Baby Boomers and the Future of Health Care

In the UK, the NHS talks about putting "patients in the driving seat of their care". Wearable technology, smart devices and online services are the tools we need to make that happen. And we baby boomers are going to be just fine with that.

I belong to the big 'baby boom' generation. Born between 1946 and 1964, the baby boomers have shaped the modern world: youth culture, individualism, consumer choice and of course the digital age. Tim Berners Lee, Bill Gates, Steve Jobs - all baby boomers.

The youngest boomers turned 50 last year and are redefining what middle age means. Official retirement ages are rising in many countries (including Spain, where I'm from) and we'll be working for longer. Research suggests that old age today doesn't really start until 74. So, if we take good care of ourselves, the chances are - to paraphrase The Who - we're not 'going to die before we get old'.

Like a lot of my peers, I enjoy using apps and wearable technology that monitor my fitness and activity. I use a Fitbit and an Apple watch, linked to health applications on my iPhone, that tell me how long and how far I've run, how many steps I've taken and what my heart rate is doing.

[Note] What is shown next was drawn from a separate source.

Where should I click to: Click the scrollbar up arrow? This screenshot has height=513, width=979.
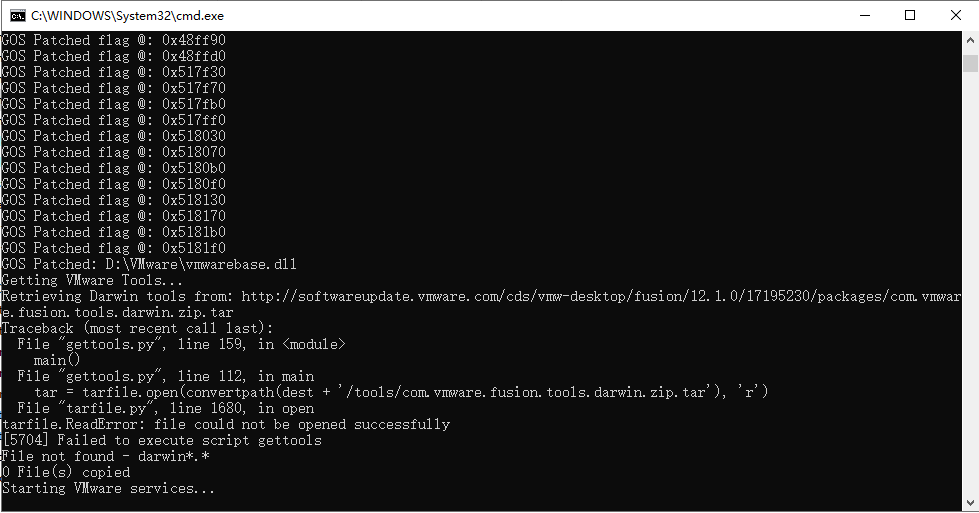point(970,40)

My family has an online (and multigenerational) Fitbit group 'in the cloud' where we can securely share our personal results and compare our progress with each other. Of course, the result is intense competition. Nobody wants to be last. But this 'gamification' is a great incentive. Once people find themselves competing with others, the more motivated they are, to achieve 10,000 steps, reduce their weight or blood pressure.

Of course, it's not just baby boomers who have embraced mobile technology. More than half the UK population - 35 million - now has a smartphone and half of all UK homes have a tablet . My 80 year old Spanish mother in law keenly tracks her daily steps using a Pebble smartwatch.

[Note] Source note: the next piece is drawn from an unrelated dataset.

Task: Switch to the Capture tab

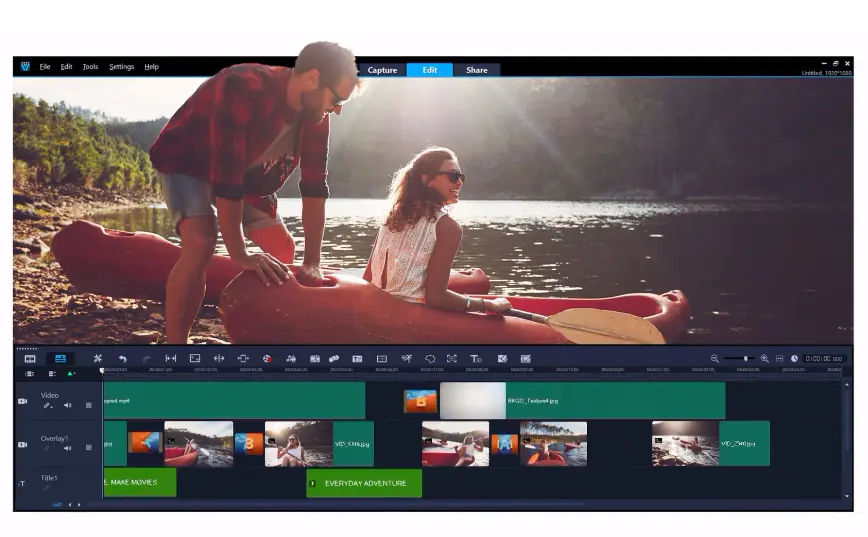Action: (382, 70)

Wearable technology is advancing fast. We are only a few steps away from intelligent wearable devices that can remotely report key health indicators and alert us/our carers/our doctor if something is out of line. Take Airstrip, which lets doctors track patients' vital signs via an Apple watch - so that obstetricians can more closely monitor high risk pregnancies, for example . And Google is working on a contact lens to measure glucose levels in tears, which would make life easier for the world's millions of diabetics .

It's exciting to imagine how we can harness all these trends together to create a whole new environment for the delivery of health and social care services. Using smart devices for individual monitoring and personal feedback could allow us all to better manage our own wellbeing, and help providers deliver more tailored care. In the future, there may be little need to visit the surgery or clinic in person. We'll securely share our health indicators remotely with our GP; we'll use Skype or FaceTime for routine consultations; digital reminders will prompt us to take medication or get more exercise.

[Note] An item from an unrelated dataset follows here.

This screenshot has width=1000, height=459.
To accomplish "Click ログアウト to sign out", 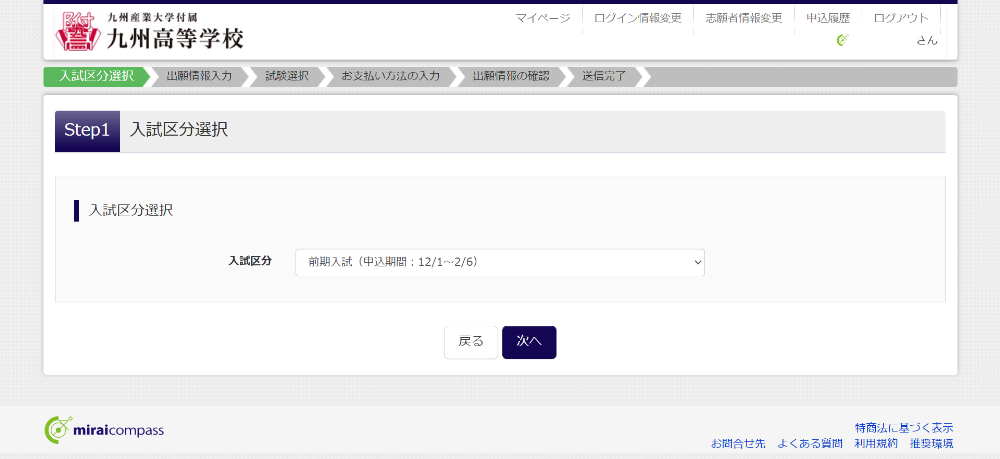I will [900, 18].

Add in cloud-based services, delivered over the internet to mobile devices, and we'll be able to develop genuinely personalised care packages chosen from hundreds of digital health care applications. Health and social care commissioning bodies can mix and match what they need to deliver highly personalised care to everyone who needs it.

The planned shift to personal care budgets will let us choose what we need as individual consumers, when we want it, delivered by a combination of technology and people. We ageing boomers might each have our personal cloud of social and health care services that we manage from our smartphones, bracelets and watches (or whatever device comes next). Such a scenario would give baby boomers the control and choice they like, as well as help meet the pressing need to deliver more efficient and effective public services for an ageing population.

In the UK, the NHS talks about putting "patients in the driving seat of their care". Wearable technology, smart devices and online services are the tools we need to make that happen. And we baby boomers are going to be just fine with that.